Kaufman fait le choix de l’adaptation, plutôt que d’attendre du haut d’un orgueil enfantin que ce soit le monde qui s’adapte à soi et à ses caprices. Après tout l’existence dans son intégralité, de l’infiniment petit à l’immensément grand, de l’immatériel aux choses les plus concrètes, est une géante et perpétuelle affaire d’adaptation. Dans la peau de John Malkovich en est une démonstration poussée à l’extrême – un tunnel vers la tête d’un être humain ; votre épouse qui se découvre transgenre et vous pique sous le nez une autre femme, elle-même séduite par l’idée d’être avec une femme dans un corps d’homme ; et cet épilogue désespéré, qui réduit crûment toutes les stratégies et actions humaines à l’os, au seul instinct de survie et de conservation des désirs. Comme son titre l’indique, Adaptation. va encore plus loin en offrant en pâture le film même à ce processus dévorant, qui ne connait jamais de répit. Pour survivre à son incapacité à trouver une façon satisfaisante d’adapter un livre en scénario, le cerveau de Kaufman improvise une histoire dont l’enjeu est précisément l’incapacité d’un Charlie Kaufman de fiction (et dédoublé, avec l’invention d’un jumeau fictif et mauvais génie) à adapter ce même livre en scénario.

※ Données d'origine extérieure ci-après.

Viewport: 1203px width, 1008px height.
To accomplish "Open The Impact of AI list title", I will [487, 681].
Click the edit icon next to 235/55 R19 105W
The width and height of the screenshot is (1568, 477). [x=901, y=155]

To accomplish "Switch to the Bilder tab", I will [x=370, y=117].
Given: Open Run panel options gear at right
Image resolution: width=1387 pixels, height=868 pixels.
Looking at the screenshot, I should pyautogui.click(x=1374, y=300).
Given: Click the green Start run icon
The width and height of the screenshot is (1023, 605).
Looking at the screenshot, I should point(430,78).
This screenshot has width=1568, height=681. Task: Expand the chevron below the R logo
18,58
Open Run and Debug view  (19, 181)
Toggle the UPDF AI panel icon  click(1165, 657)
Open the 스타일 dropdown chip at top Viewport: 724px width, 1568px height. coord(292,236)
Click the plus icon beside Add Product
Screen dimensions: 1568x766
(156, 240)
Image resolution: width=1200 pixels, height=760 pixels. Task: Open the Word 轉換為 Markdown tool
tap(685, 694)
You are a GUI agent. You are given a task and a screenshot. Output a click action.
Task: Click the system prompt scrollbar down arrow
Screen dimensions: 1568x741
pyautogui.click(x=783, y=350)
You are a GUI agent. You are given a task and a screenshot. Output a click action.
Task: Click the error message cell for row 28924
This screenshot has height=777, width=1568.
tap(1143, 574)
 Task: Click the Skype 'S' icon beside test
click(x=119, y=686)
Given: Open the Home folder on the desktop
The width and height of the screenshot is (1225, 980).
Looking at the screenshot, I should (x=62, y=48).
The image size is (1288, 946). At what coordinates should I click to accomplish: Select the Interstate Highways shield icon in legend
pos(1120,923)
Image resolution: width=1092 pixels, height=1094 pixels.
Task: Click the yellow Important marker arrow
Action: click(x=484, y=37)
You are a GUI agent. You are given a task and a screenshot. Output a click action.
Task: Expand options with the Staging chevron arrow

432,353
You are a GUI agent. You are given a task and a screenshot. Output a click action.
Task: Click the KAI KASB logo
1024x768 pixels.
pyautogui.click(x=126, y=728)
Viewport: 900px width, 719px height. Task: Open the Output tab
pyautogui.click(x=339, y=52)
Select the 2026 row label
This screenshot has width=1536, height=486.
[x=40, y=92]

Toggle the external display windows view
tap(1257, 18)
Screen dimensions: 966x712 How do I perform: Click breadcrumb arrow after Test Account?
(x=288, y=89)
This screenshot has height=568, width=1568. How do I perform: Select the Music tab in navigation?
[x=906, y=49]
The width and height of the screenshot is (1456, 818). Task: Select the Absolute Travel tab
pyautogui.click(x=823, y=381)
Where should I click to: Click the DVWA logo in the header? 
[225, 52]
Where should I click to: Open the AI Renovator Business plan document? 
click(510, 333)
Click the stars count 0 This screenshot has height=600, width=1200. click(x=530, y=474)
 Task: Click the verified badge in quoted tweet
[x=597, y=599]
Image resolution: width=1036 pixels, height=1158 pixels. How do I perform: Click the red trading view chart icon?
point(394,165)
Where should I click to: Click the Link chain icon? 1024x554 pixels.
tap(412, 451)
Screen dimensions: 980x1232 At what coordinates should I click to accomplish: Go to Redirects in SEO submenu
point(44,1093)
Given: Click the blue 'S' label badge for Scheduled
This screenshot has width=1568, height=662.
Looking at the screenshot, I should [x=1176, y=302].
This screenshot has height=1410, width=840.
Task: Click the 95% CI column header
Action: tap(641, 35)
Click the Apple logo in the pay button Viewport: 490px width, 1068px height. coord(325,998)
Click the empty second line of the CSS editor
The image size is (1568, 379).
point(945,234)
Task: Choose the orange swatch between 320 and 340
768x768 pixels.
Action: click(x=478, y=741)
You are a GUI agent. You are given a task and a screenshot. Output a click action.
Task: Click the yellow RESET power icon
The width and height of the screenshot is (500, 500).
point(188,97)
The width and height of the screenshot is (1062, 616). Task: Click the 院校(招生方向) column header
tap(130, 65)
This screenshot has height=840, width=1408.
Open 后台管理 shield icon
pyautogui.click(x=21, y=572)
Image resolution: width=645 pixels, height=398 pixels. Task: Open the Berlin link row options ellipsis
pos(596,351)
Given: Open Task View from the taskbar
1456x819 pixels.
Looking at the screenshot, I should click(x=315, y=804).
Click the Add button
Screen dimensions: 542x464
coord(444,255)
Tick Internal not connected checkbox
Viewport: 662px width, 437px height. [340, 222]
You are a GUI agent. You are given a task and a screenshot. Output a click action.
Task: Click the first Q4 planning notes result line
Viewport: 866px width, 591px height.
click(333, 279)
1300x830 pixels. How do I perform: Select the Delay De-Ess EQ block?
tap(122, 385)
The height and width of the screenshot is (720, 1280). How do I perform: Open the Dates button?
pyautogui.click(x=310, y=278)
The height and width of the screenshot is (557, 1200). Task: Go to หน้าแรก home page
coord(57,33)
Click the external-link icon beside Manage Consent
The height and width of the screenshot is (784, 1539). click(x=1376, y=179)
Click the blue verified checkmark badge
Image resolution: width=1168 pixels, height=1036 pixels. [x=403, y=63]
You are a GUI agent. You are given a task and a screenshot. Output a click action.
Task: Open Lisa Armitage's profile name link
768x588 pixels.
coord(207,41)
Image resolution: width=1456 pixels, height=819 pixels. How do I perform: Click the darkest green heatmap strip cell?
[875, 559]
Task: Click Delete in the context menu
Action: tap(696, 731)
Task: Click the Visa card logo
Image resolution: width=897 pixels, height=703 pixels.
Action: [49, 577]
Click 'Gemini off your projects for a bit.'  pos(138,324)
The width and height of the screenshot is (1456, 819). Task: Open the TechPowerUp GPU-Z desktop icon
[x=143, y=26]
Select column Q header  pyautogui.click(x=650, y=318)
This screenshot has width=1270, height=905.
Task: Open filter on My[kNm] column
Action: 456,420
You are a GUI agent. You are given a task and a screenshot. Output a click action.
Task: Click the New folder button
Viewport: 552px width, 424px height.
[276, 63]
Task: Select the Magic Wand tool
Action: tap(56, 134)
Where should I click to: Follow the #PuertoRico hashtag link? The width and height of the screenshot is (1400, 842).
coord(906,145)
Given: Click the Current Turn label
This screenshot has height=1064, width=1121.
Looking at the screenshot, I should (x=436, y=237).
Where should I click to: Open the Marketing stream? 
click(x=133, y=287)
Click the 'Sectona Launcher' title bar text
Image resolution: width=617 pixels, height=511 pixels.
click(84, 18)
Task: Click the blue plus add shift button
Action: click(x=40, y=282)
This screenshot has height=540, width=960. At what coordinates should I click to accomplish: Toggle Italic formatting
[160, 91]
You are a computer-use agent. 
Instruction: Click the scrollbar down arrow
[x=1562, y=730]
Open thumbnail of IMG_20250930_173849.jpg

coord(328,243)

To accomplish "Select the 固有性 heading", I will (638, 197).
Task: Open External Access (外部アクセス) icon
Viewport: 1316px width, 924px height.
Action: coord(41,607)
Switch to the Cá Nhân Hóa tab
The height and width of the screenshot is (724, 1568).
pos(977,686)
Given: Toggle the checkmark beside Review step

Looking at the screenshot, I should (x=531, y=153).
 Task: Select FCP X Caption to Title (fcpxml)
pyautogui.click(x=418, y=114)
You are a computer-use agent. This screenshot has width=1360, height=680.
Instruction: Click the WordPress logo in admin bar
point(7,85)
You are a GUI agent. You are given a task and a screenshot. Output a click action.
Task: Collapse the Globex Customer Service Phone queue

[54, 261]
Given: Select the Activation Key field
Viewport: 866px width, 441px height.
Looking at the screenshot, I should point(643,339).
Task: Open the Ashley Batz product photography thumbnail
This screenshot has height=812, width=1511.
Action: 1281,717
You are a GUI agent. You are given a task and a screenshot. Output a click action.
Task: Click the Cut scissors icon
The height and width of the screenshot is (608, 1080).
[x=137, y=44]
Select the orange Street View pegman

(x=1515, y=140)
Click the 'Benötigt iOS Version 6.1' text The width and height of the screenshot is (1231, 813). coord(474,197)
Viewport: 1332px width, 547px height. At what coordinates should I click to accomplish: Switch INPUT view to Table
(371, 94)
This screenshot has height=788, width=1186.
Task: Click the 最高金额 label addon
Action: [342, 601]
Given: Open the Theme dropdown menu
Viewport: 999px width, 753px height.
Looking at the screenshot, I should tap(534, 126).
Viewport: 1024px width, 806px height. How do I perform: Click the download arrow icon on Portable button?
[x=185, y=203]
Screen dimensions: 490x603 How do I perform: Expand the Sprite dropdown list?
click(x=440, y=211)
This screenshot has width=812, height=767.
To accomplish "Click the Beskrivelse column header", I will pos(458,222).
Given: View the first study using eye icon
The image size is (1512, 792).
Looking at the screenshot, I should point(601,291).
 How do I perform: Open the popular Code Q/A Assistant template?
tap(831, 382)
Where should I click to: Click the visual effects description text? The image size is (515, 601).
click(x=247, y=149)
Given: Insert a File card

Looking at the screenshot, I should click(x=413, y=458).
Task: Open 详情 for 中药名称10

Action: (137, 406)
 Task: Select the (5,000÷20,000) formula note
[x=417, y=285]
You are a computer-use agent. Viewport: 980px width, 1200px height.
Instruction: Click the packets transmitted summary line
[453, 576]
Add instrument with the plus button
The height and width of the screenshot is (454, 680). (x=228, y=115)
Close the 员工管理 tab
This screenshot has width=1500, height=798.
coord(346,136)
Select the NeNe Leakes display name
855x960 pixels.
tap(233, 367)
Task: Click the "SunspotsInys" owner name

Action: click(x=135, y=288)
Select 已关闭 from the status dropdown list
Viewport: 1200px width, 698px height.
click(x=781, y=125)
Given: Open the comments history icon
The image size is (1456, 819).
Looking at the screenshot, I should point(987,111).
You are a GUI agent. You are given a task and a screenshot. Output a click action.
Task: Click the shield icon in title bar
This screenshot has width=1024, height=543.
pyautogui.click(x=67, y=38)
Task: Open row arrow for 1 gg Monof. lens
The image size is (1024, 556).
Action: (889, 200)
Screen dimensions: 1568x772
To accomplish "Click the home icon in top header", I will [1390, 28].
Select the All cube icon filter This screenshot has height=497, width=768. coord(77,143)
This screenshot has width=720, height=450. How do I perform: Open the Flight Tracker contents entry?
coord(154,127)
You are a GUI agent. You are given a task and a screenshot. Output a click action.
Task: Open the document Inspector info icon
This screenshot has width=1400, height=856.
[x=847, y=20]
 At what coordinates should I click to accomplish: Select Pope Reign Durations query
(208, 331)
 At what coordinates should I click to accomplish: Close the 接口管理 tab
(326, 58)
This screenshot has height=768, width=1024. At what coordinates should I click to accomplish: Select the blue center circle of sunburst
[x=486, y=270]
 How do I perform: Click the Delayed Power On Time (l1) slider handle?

Se situant aux confins de la maladie mentale, la mise en abyme ainsi enclenchée donne naissance – comme tout processus d’évolution digne de ce nom – à un organisme mutant, quasi monstrueux aux yeux du monde qui l’accueille et dont il se détache. L’évolution avec un grand E est d’ailleurs conviée à la table d’Adaptation., avec les égards dus à un tel invité d’honneur : une longue séquence (annonçant, avec dix ans d’avance, celle qui provoquera autrement plus de remous dans Tree of life) indépendante du reste du récit et placée en amorce de ce dernier, comme une figure tutélaire qui donne l’exemple et prend sous son aile l’œuvre d’adaptation plus mineure qui va suivre. Celle-ci adopte l’apparence d’Ouroboros, le dieu serpent mythologique qui se mord la queue, ainsi que nous l’explique Kaufman – évidemment, puisque s’étant intégré en personne à son scénario il a toute latitude pour nous faire passer directement ce genre d’informations. Jonglant entre les protagonistes (lui-même, l’auteur du livre, le héros du livre), les époques correspondantes, et les niveaux de réalité, Adaptation. passe son temps à s’emmêler les pinceaux, faire tomber ses balles, et devoir tout reprendre une fois encore.

C’est dramatique et suicidaire, pourtant le rythme effréné de la mise en scène de Jonze et les interprétations habitées des comédiens (Chris Cooper, Meryl Streep, et surtout Nicolas Cage dans un numéro de dédoublement et d’altération physique extraordinaire) rendent cela grisant et palpitant. Une fois qu’il s’est dévoré jusqu’à ce qu’il ne lui reste que sa tête, le script-serpent de Kaufman n’a plus devant lui qu’une seule voie – un cul-de-sac à l’échelle du film certes, mais au moins annoncé à l’avance histoire de sauver l’honneur. Il n’y a de toute manière plus rien d’autre à défendre, l’évolution étant passée telle une tornade et ayant fait son travail de destruction. Ce dernier acte, extraordinaire saut dans le vide désespéré (comme celui de Dans la peau de John Malkovich), accumule avec une voracité perversement jouissive les reniements vis-à-vis des nobles principes affirmés auparavant – soudain c’est une nuée de clichés simplistes, astuces racoleuses, « leçons de vie » risibles qui s’abat sur Adaptation., plus les inévitables climax et happy end sans cohérence ni portée. Kaufman troque la casquette de pilote pour la ceinture d’explosifs du kamikaze, et détourne son propre avion pour le faire s’écraser en rase campagne. On applaudit à tout rompre, pour le panache du geste, la beauté de l’exécution du piqué, l’éclat et le souffle de l’explosion.